* _GIVEN RECORDS_:

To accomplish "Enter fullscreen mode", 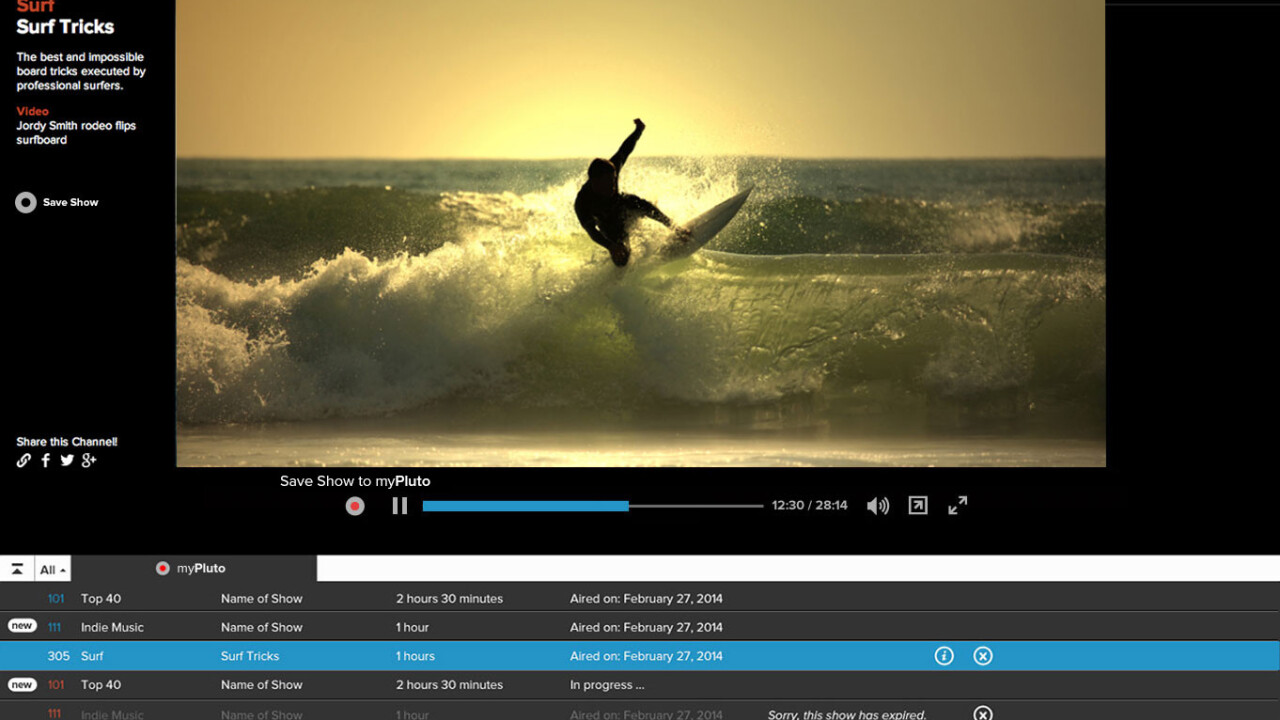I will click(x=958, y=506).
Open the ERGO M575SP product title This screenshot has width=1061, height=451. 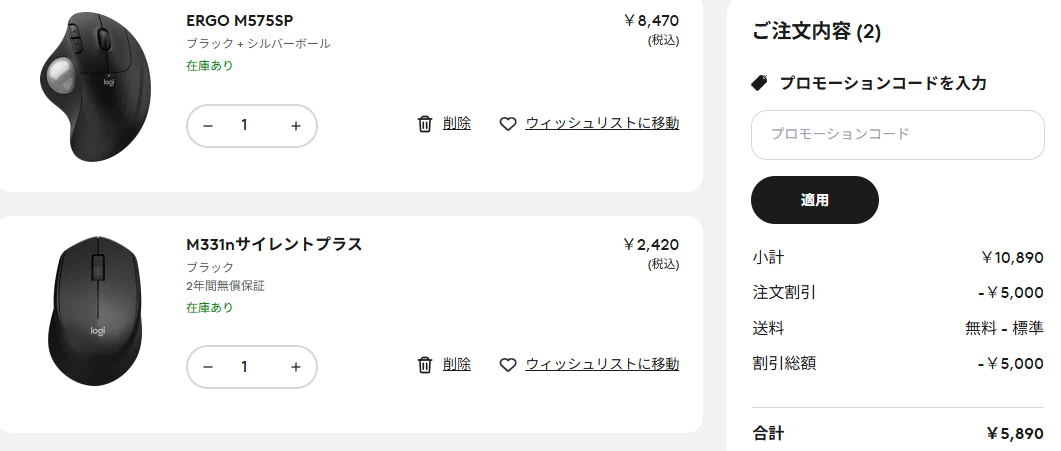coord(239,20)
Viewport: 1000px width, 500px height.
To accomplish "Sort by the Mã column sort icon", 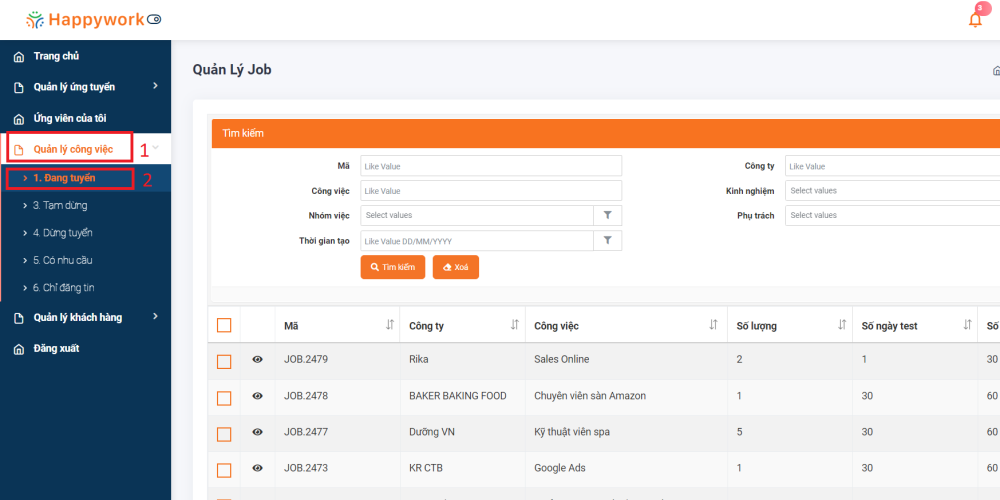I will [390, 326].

* * *

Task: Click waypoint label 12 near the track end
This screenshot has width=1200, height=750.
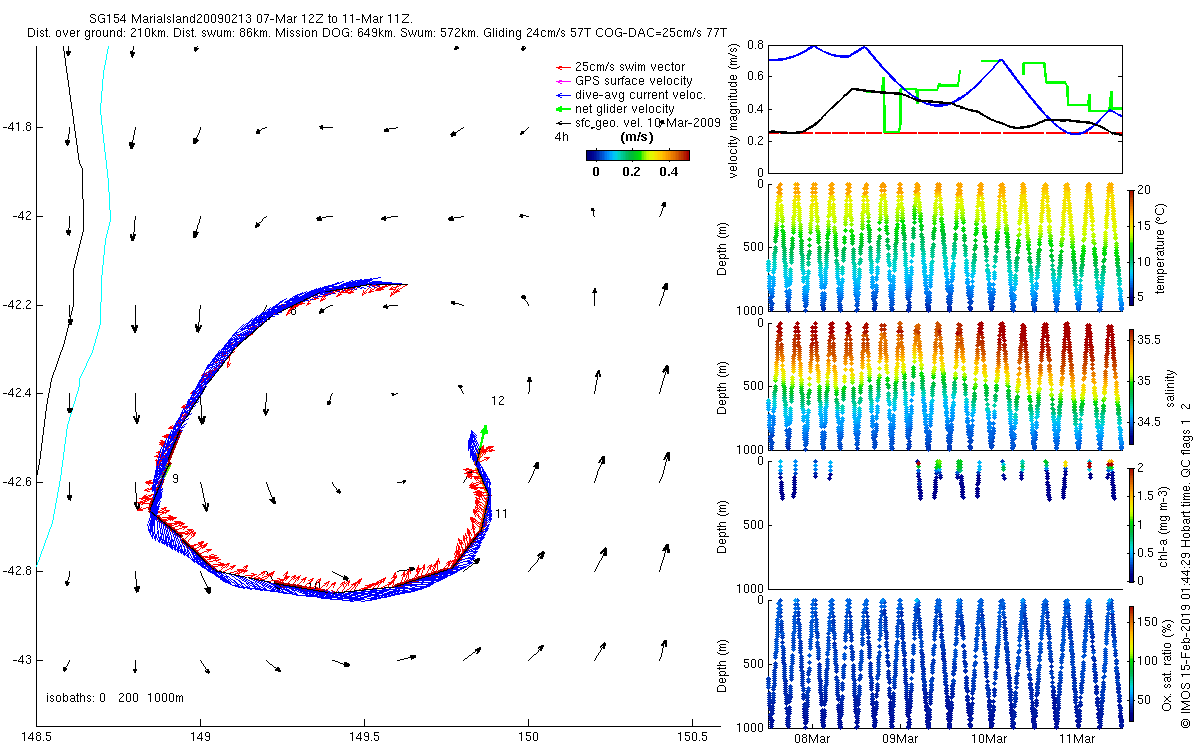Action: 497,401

* _WHAT THIS TASK INVOLVES_: Rescale the part of the records that opens with the line containing "Task: Click waypoint" and closes with the line containing "Action: 497,401", both ends included. Reproduce only those lines, requests included, multiply every coordinate in the answers by 1.9, round each to a whole number with halves going up, and omit the pictures.

* _EXERCISE OUTPUT_:
Task: Click waypoint label 12 near the track end
This screenshot has width=1200, height=750.
Action: 944,762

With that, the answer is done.